Nem o apoio do genro reforça o negócio. Douglas Gomes, 38, trabalha como operador de máquina e vende ovos com o sogro aos fins de semana.
"Tivemos que renovar e procurar novos fornecedores para ter produtos melhores com preços mais em conta. Conseguimos novos clientes, mas não está fácil", afirma Douglas.
Do outro lado da região metropolitana, quem vê a Fiorino branca com balões coloridos desenhados já sabe: o carro dos churros chegou. Há três anos, Diego Gomes, 31, trabalha vendendo churros pelas ruas de Osasco.
Os churros custam R$ 3 cada um, e é possível escolher entre os sabores de chocolate, doce de leite e morango. Morador do Jardim Santo Antônio, o vendedor conta que, em média, saíam 120 churros por dia. Com a pandemia, esse número caiu pela metade.
"As pessoas passaram a ter medo da doença [Covid-19] e receio de comprar. Mesmo com os cuidados para evitar o contágio, quase ninguém sai de casa", diz.
Além de dirigir de segunda a sexta-feira, por vezes ele faz bicos com mudanças para complementar a renda.
Para não perder clientes, nem o investimento nos ingredientes, chega a vender fiado e, dependendo da situação, dá desconto, oferecendo churros por R$ 2.
"Tudo ficou mais caro, mas eu não podia aumentar o preço. As pessoas já estavam passando por dificuldade para comprar a própria comida. Eu não poderia aumentar mesmo com a dificuldade de vender e comprando ingredientes mais caros", conta.
Apesar de o mercado de ambulantes viver uma baixa, a concorrência aumentou. A pandemia levou novos comerciantes para esse mercado de porta em porta.
Com o bagageiro repleto de cartelas de ovos, Paulo Henrique, 26, circula pelos bairros da região dos Pimentas, em Guarulhos, há um ano.
"Trinta ovos extra branco por apenas R$ 12. Eu falei 30, 30 ovos", anuncia.
Antes da pandemia, Paulo tinha um emprego regular, que perdeu durante a crise. Com a ajuda das primeiras parcelas do auxílio emergencial de R$ 600, iniciou o comércio ambulante.
"Foi assim que comecei a vender ovo e sigo até hoje. No momento só tenho feito isso mesmo, pois não achei outro meio de ter uma renda", diz.
Vender ovos pela rua há cerca de um ano também passou a ser uma atividade regular para Luiz Simão, 60, morador do Jardim Imperador, em Suzano.
"É muito difícil uma pessoa de 60 anos arrumar emprego. Eu era motorista de aplicativo, mas tive a conta cancelada, então comecei a trabalhar como vendedor", diz.
Luiz mora com a esposa e não é aposentado. A renda dele é composta pelo salário da companheira e do comércio de ovos. "Não é muito, mas ajuda bastante. Saio para vender de manhã. À tarde, os clientes podem vir buscar aqui em casa. Apesar dos riscos, é um serviço pouco cansativo", afirma.
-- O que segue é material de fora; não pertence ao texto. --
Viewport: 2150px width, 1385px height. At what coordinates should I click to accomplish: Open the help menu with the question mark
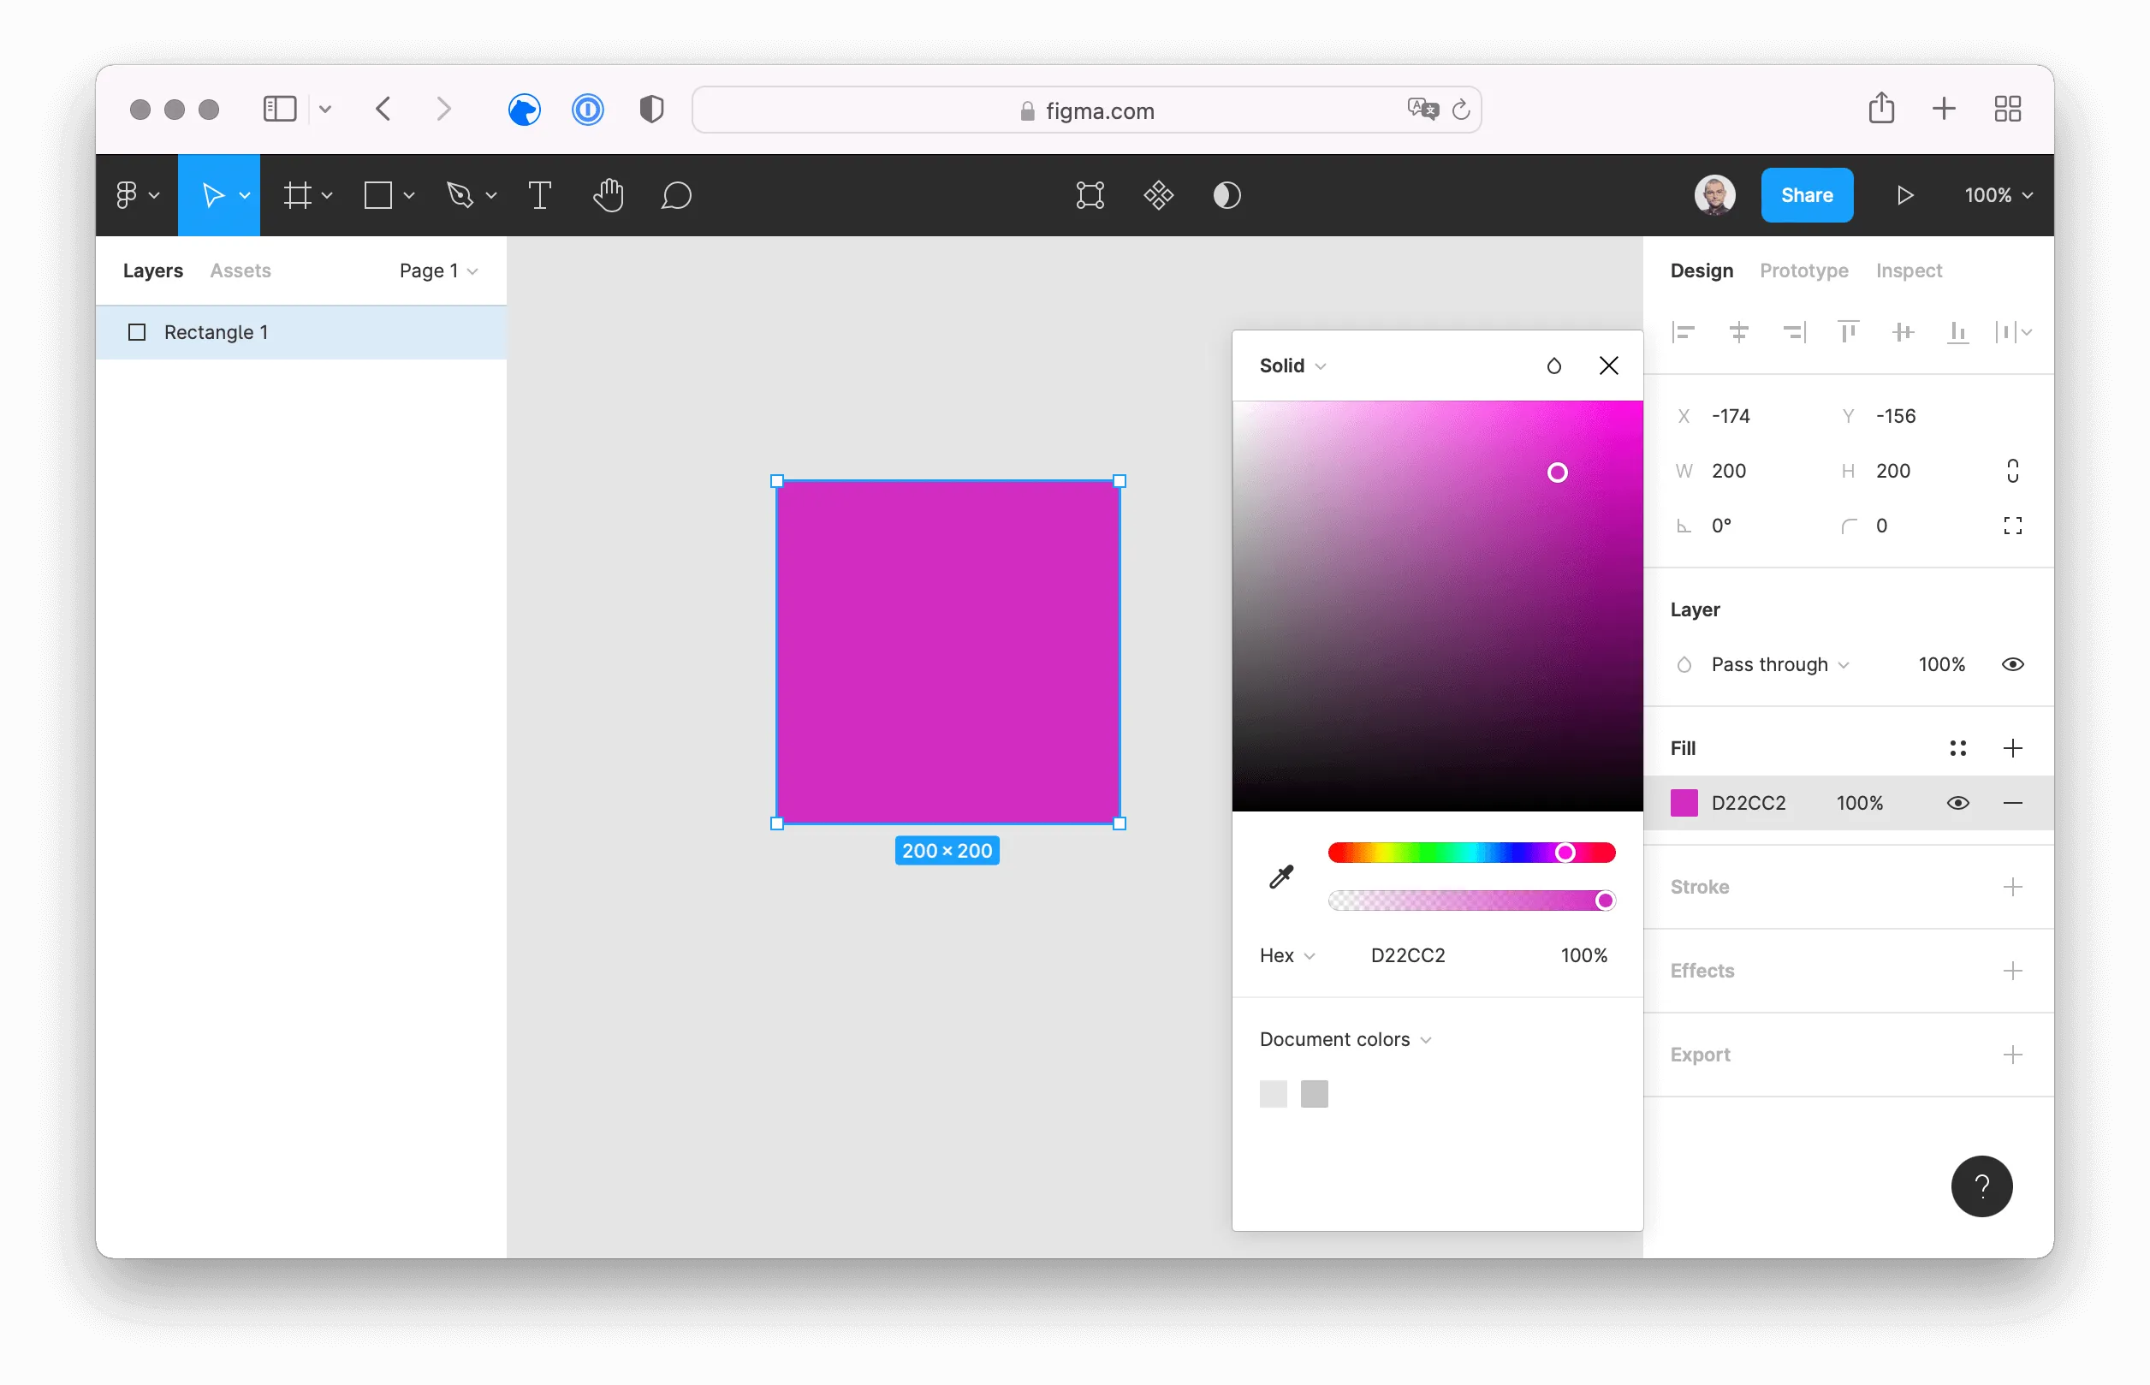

Entre as muitas modalidades de vendedores de rua, a pandemia incentivou o delivery de feira. Estudante de geografia, Andrelina Santos, 23, mora no bairro Vila Paraíso, em Guarulhos, e vende mandioca, batata-doce, inhame, milho, coco e diversas espécies de abóbora. Tudo é divulgado pela página Macaxeira, nas redes sociais.
"Sempre trabalhei com o comércio ao ar livre em feiras, mas, para manter meu rendimento, foi necessário fazer entregas e essa nova logística."